Este domingo es el Día de la Madre, una fecha que para mí nunca fue indiferente. Al no tener mamá, de chica ese día amplificaba su ausencia. A pesar del paso del tiempo, ese sentimiento sigue intacto. Hace unos días la estoy soñando mucho y me despierto a la madrugada llena de preguntas.

En el último tiempo, despertarme muy temprano se volvió una rutina. Aprovecho esos madrugones para acercarme a ver a mis hijxs y comprobar si están tapadxs (la mayoría de las veces los encuentro destapados). Siempre pensé que lxs niñxs se destapan porque siguen jugando mientras duermen. Esas pilas interminables no se agotan nunca, ni en sueños. En casa, todas las noches es la misma coreo: entro sigilosa a su cuarto, saco las mantas revueltas entre sus piernas y ellxs hacen un gesto, como si estuvieran por despertar. Les toco sus caritas, les susurro algo al oído mientras lxs tapo bien, como si una frazada lxs pudiera proteger de todo. De chica creía eso, que las mantas eran mágicas y me cuidaban de los gritos, las peleas o de las pesadillas. Lxs miro un rato mientras duermen. Para mí, esos son momentos únicos que me regala la vida de madre. Creo que esta es una de las escenas que más disfruto de mi maternidad.

Ayer, mientras volvía a la cama me preguntaba cómo hubiera sido mi mamá. ¿Una mamá protectora, cariñosa, comprensiva, de mente abierta? ¿Cómo se hubiera tomado mi decisión de ser Florencia? No lo sé, la verdad. Cuarenta años atrás, las mamás eran diferentes. Incluso hace diez años yo era otra, muy distinta a la que soy hoy. No nos olvidemos de que en los últimos tiempos vivimos un cambio social y cultural enorme que modificó la vida y la mirada de muchas personas.
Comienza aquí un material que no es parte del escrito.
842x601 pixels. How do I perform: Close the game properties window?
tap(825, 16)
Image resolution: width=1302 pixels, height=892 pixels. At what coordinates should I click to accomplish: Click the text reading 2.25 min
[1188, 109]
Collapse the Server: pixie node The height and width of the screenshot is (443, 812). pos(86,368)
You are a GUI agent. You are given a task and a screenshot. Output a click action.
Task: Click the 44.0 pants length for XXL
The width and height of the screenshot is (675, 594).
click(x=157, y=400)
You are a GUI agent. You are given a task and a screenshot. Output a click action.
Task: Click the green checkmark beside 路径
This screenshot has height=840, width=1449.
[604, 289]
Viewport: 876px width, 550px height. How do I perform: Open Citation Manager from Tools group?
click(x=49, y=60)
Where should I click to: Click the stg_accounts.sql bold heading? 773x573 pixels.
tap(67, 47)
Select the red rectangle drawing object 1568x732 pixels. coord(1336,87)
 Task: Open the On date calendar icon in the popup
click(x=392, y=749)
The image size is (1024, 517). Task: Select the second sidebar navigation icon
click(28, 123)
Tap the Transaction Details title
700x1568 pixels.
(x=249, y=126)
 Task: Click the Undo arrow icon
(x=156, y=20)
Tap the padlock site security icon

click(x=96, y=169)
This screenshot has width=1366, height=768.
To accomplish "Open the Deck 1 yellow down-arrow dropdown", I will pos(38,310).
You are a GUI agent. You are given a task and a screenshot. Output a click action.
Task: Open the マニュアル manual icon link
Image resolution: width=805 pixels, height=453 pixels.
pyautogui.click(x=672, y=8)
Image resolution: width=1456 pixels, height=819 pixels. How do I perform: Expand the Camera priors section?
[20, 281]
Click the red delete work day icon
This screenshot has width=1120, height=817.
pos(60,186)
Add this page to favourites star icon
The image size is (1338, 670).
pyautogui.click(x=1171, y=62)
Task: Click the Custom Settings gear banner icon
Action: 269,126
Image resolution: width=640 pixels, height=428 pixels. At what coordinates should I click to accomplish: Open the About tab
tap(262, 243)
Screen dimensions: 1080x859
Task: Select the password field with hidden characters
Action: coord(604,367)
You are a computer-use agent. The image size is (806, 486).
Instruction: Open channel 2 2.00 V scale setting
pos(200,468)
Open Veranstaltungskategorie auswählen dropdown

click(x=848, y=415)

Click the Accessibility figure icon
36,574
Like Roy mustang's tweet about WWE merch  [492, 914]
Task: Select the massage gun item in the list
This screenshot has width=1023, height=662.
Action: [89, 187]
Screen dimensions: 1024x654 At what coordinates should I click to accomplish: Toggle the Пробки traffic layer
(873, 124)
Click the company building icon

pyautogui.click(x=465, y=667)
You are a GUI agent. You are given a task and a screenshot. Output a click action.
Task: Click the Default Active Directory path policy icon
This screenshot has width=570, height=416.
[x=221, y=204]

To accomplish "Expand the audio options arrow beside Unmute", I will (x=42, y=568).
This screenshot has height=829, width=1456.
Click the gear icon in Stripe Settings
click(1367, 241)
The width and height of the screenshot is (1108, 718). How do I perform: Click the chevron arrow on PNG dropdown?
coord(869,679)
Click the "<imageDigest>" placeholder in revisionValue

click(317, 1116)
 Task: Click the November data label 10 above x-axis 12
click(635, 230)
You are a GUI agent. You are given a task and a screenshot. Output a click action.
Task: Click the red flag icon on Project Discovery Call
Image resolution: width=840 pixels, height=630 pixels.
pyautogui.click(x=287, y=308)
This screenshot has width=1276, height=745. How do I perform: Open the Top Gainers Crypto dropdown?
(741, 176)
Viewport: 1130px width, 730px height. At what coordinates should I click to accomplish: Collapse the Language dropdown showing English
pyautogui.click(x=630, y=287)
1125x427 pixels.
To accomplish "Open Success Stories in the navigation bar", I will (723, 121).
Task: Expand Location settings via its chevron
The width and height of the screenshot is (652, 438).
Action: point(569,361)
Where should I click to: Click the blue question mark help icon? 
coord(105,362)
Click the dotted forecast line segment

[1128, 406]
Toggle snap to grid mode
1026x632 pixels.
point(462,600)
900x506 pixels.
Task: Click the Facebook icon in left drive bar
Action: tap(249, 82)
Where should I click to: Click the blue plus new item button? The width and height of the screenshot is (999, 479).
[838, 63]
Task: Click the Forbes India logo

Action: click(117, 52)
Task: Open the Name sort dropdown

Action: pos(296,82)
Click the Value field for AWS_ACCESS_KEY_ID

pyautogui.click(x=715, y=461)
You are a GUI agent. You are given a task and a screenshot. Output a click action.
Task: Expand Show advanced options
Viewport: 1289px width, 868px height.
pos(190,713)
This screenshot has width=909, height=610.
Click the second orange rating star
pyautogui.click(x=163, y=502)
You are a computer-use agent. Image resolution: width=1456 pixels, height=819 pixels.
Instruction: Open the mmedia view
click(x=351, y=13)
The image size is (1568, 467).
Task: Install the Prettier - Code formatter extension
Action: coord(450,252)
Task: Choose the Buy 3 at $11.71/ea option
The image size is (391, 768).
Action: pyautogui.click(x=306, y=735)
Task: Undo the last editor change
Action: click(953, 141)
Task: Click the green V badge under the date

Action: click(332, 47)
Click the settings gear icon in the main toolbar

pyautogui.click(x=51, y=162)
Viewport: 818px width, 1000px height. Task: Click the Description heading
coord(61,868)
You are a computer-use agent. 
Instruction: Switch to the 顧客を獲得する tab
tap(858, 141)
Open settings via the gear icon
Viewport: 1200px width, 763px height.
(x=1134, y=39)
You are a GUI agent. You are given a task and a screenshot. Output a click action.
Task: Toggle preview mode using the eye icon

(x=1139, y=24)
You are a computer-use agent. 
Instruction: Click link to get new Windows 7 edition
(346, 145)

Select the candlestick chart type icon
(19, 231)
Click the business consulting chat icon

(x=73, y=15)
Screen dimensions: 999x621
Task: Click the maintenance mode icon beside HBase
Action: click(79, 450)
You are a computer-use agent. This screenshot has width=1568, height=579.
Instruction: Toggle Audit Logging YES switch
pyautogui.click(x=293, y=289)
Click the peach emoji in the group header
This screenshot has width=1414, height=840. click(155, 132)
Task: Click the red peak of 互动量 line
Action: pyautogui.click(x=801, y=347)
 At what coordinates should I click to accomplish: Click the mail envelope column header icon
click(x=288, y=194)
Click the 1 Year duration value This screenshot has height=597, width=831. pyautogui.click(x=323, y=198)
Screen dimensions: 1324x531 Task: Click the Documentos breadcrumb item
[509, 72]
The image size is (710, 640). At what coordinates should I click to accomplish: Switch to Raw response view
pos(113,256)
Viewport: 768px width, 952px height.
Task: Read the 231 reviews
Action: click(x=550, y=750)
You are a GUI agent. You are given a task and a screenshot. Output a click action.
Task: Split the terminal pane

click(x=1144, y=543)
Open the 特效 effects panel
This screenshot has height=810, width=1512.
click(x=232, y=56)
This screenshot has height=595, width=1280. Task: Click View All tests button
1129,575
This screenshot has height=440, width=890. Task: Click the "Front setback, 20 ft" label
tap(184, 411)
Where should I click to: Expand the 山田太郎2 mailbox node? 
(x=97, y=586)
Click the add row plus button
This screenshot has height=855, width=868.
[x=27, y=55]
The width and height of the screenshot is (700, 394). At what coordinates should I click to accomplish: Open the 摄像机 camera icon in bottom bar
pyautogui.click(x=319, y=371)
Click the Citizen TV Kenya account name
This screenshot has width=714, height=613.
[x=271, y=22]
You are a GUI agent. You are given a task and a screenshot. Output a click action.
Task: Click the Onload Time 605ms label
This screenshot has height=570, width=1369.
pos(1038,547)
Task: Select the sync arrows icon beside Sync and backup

Hoy me gustaría soñar que si mi mamá viviera, sería como Gabriela Mansilla. Porque, para mí, ella reúne todas condiciones que la convierten en el emblema del tipo de maternidad que admiro. Gabriela no es una mamá hegemónica, no figura en anuncios de perfumes, propagandas televisivas o publicidades llenas de flores, de mujeres con relucientes sonrisas y dientes blancos como perlas con hermosos vestidos y niñxs perfectos. Ella debería ser la imagen de este día porque es la mamá con más garra que conocí en mi vida. Una mamá valiente, que se enfrentó contra toda una sociedad que la juzgaba, la criticaba y le decía lo que debía hacer con su hija Luana. Golpeó cientos de puertas pidiendo ayuda, pero nadie respondía y cuando lo hacían, le decían que la castigara, que la obligara a vestirse de varón, que le cortara el pelo. Ni el pediatra, ni psicólogas o psicopedagogas: nadie podía decirle qué le pasaba a su hija. Solo proponían someterla a la violencia y a la discriminación. A los cuatro años, esta criatura se plantó y le dijo a su mamá: «Yo soy Lulú, Luana. Y si no me llamás así, no te voy a hacer caso». Gabriela la escuchó y se convirtió en un ejemplo. No solo por romper el molde de lo binario y de sus propios prejuicios personales, sino porque además terminó abriéndoles los ojos a muchxs que han sido criadxs en una sociedad hipócrita y patriarcal. Gracias a su lucha y a su fundación Infancias Libres, hoy hay más de cien infancias y niñeces trans.

Gabriela es un ejemplo para mí, que le demostró al mundo entero que el amor todo lo puede y lo único y más importante para una mamá es escuchar a sus hijxs y resguardarlxs, ser la manta mágica que lxs proteja frente a aquello que pueda ocasionarles sufrimiento.

¡Feliz día, entonces, a mi mamá, a Gabriela y a todas las que se animan a ser diferentes por el bien de sus hijxs!